Ah, everyone has a good barfing story, don't they? It sucks to be the mom in those instances.
I just thank God that I was not Paige's mom in front of Glamour Shots! M&Ms and root beer--bad, bad, bad.
Bonjour Bruxelles, mine puts the tips of her fingers to her mouth very daintily and starts mewling. Then I know it's coming.

The Nerdy Fashionista said...

oh lord, I laughed my ass off at this post...

Petunia Face said...

For me it was barfing birthday cake at Walmart. Mmmmm, mmm good!

Paloma said...

OMG! I just laughed so hard that my stomach hurts! The image of them throwing up simultaneously cracks me up. My friend and I were having lunch with her two year old son once and he threw up ungodly amounts of stuff. I felt horrible because I couldn't help but laugh! I couldn't figure out how such a small kid could vomit THAT much!

JJ said...

First I must say, Poor little one! How terrible!

Next I must say, that is fucking terribly hilarious.

Finally, I must say, that I feel sorry for my mom now that I've read your post. I am allergic to nuts and we didn't know it until I barfed all over a mexican restaurant, the Houston Galleria, the choir pulpet at church, my uncle's car, etc. etc.

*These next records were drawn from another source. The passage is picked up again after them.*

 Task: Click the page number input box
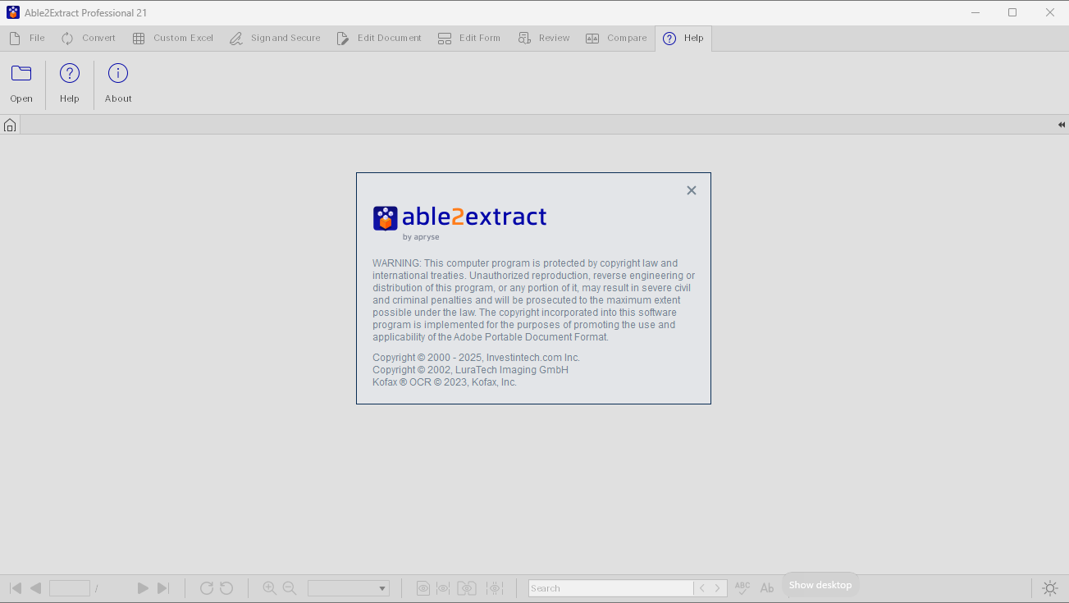point(69,588)
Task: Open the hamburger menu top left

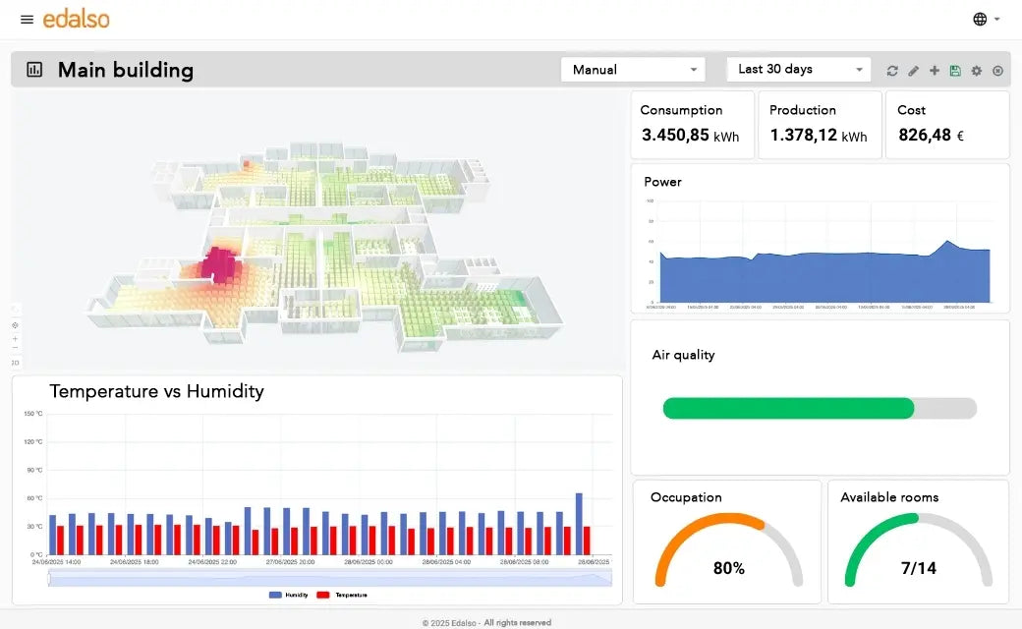Action: click(x=27, y=19)
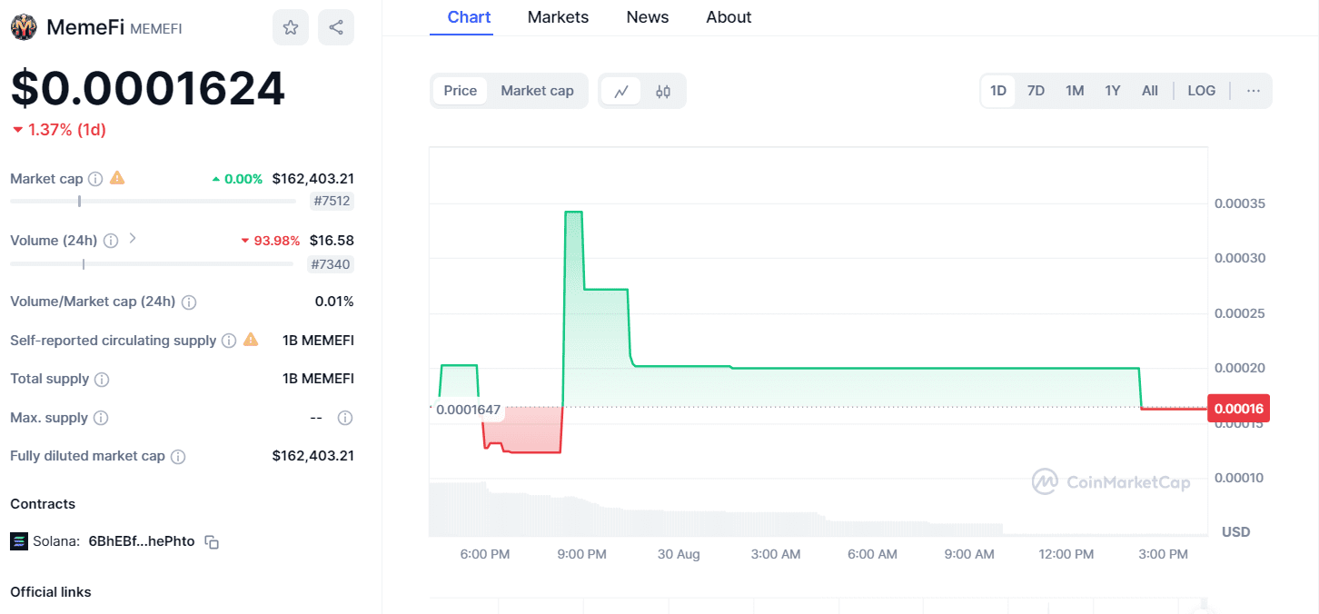Switch chart to Market cap view

(537, 91)
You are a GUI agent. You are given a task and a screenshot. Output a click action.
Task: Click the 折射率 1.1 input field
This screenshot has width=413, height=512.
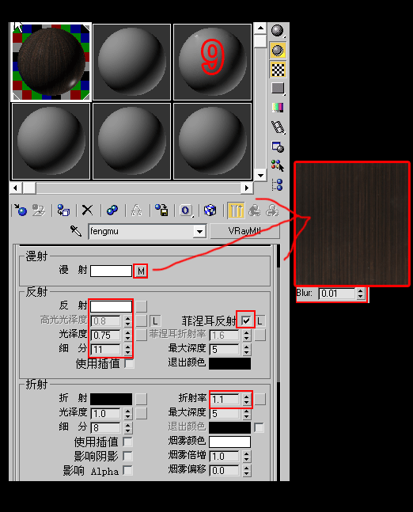pyautogui.click(x=224, y=399)
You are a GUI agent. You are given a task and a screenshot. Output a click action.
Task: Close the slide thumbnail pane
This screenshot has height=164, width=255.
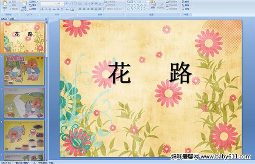click(46, 19)
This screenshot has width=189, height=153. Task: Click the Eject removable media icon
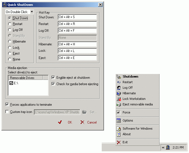coord(119,105)
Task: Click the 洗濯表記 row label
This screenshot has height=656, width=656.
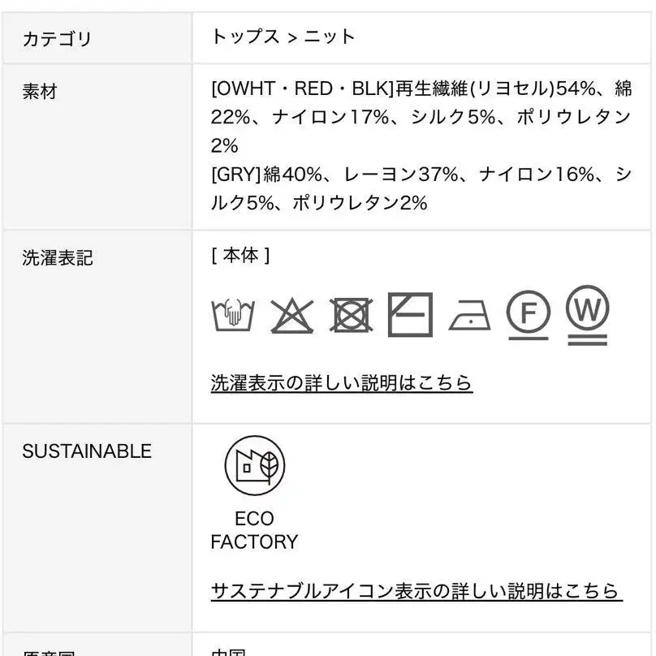Action: click(x=57, y=258)
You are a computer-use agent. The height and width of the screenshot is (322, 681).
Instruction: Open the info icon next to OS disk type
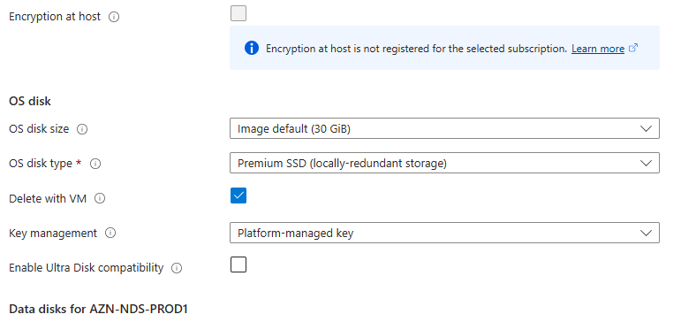(x=95, y=164)
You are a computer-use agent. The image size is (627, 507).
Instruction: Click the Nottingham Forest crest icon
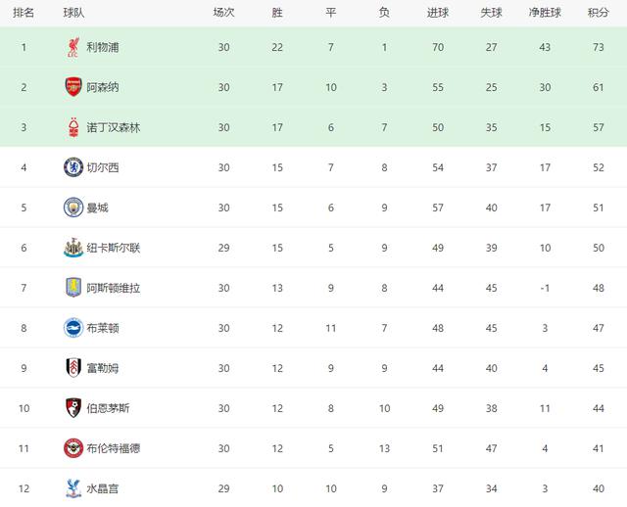[73, 127]

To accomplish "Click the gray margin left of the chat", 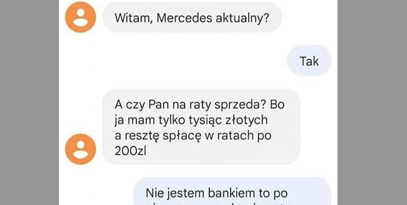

Now I need to go watch Dr. Drew because I am so way behind and you're going to scoop me tomorrow, I just know it.

Suzy said...

I just had to read that out to my husband too! Boy, the joys of parenthood hey, I can't wait!

katiedid said...

Hilarious! It has been awhile, but I remember those days. :)
I remember going to a very upscale restaurant in Napa. My daughter apparently loved their bread and started stuffing every bit she could get her hand on in her mouth. And, voila! bread pudding all over the floor.